Al theorizes that someone may be hooking one of the winapi calls (perhaps kernel32!TerminateProcess), and that whatever code it is running in response to that call is responsible for the stack corruption. For instance if the hooker used the wrong calling convention (not stdcall), that could be corrupting our stack upon return!

So how is this guy "hooking" the API call?

There are a lot of different ways you could intercept Windows API calls, and I am definitely no expert to explain them all. You could for instance do things like directly patch the code in the system DLL (in user land, or even on disk). Or re-write the binary to substitute all the target function calls with your new one. But definitely the simplest and most intuitive way to hook is to just patch the import address table. (You can see how that works in the code above — our compiled code doesn't call directly into kernel32, but rather it jumps to the address listed from the import table table... that is the address you would be patching if you wanted to intercept the call).

To this end, Al adds yet more instrumentation, this time to try and detect if TerminateProcess is being hooked via the import address table (r96266). Unfortunately this instrumentation doesn't reveal any smoking gun yet.

Ricardo makes a good observation — a hook on CloseHandle() is perhaps more likely than a hook on TerminateProcess, based on the position of the 0 that appears on the stack (bug 81449). Plus, there is probably more value in hooking CloseHandle over TerminateProcess.

Finally, Al commits a changelist that bypasses the address table altogether for both CloseHandle and TerminateProcess, and instead calls the underlying implementation in ntdll.dll directly: r96807. This is not quite as efficient, but not a huge deal either due to the low frequency of these calls.

This workaround appears to have thwarted the bad hooker, and so far there hasn't been a single crash of this sort in the Windows Chrome canary!

It remains unclear which of the two was being hooked or why. The workaround is a pretty ridiculous thing to have to do, but the bypass could shave off as much as 10% of our Windows browser crashes (yes, this crash really was that high in some releases)! It is likely the hooker is malware — we could copy a fragment of the hooked code into our minidump to try and learn more.

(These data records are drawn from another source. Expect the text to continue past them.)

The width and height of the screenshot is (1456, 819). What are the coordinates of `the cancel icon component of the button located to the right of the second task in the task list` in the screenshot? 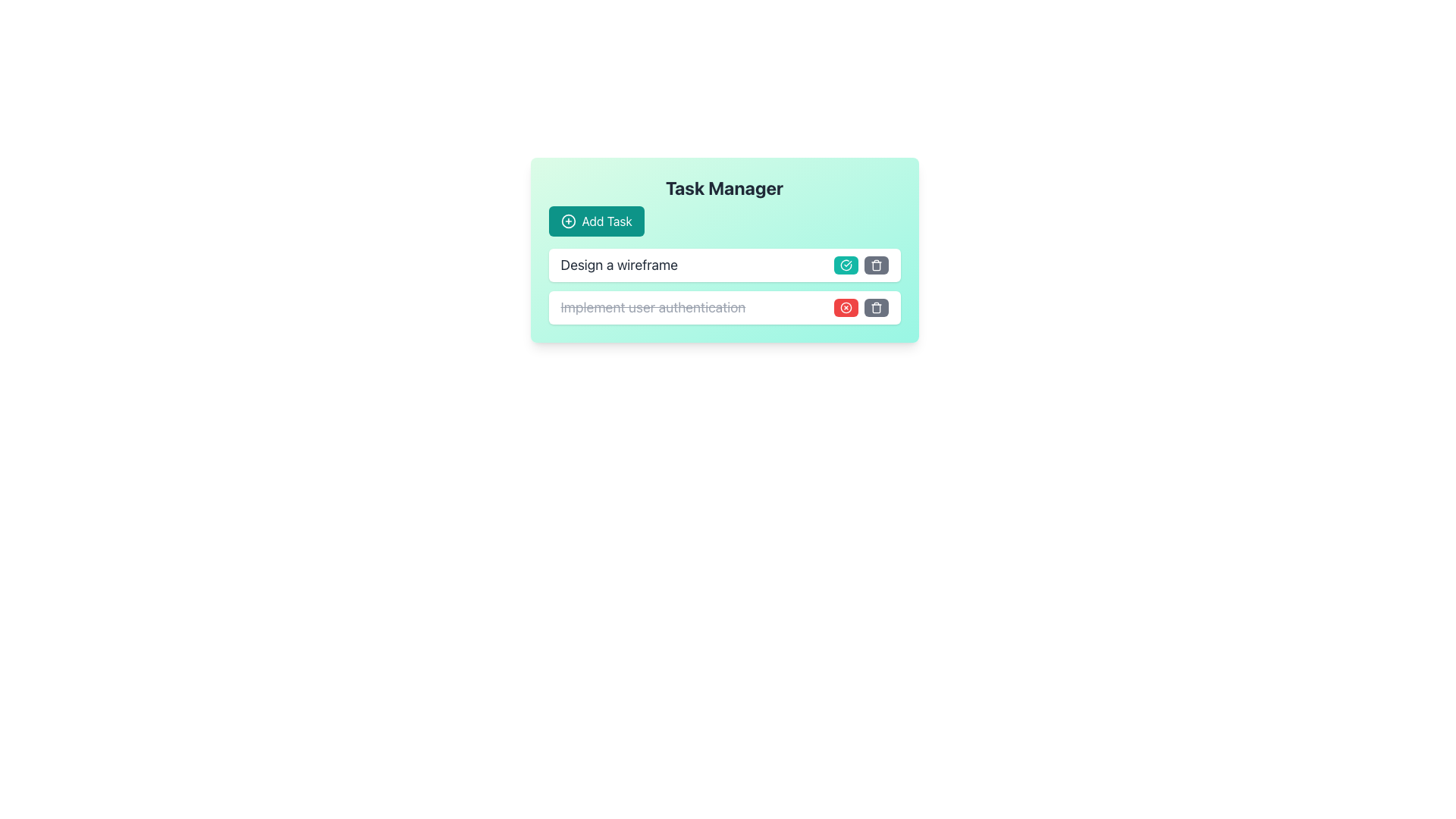 It's located at (845, 307).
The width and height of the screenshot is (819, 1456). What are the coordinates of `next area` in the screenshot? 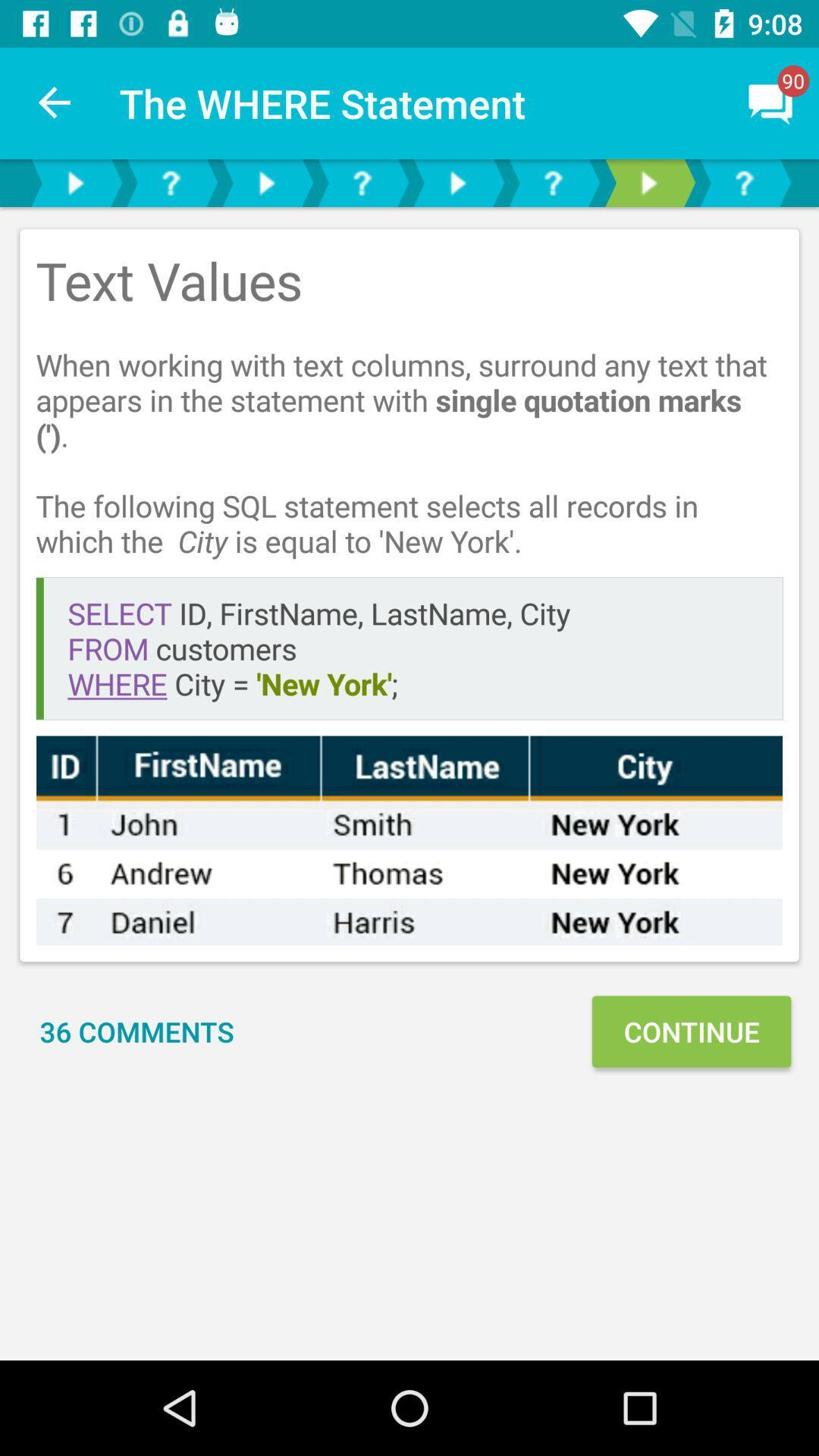 It's located at (648, 182).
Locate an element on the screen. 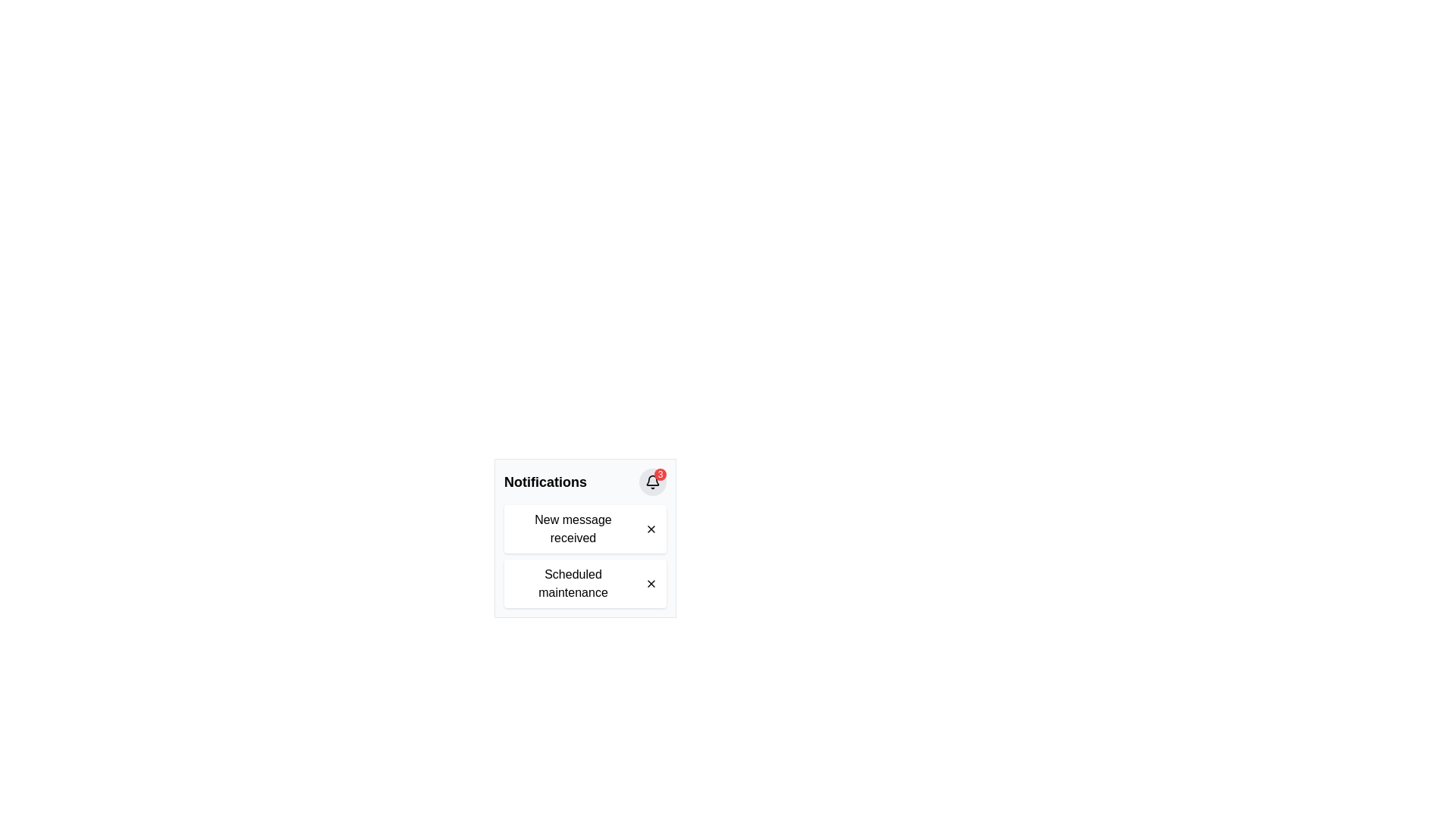  the Text Label displaying 'Scheduled maintenance' within the notification item box is located at coordinates (572, 583).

Ideally we want to alert the user about these sorts of problems, rather than papering-over them with workarounds (since they indicate a real problem with their underlying system). But we don't have a good mechanism to do that yet (see bug 72239 for some proposals).

In summary, kudos to @apatrick for his excellent and persistent debugging investigation over the past three months.

Also this shows how powerful Chrome's Canary channel is, since it allows you do this style of experimental debugging with very quick turn-arounds (mere days).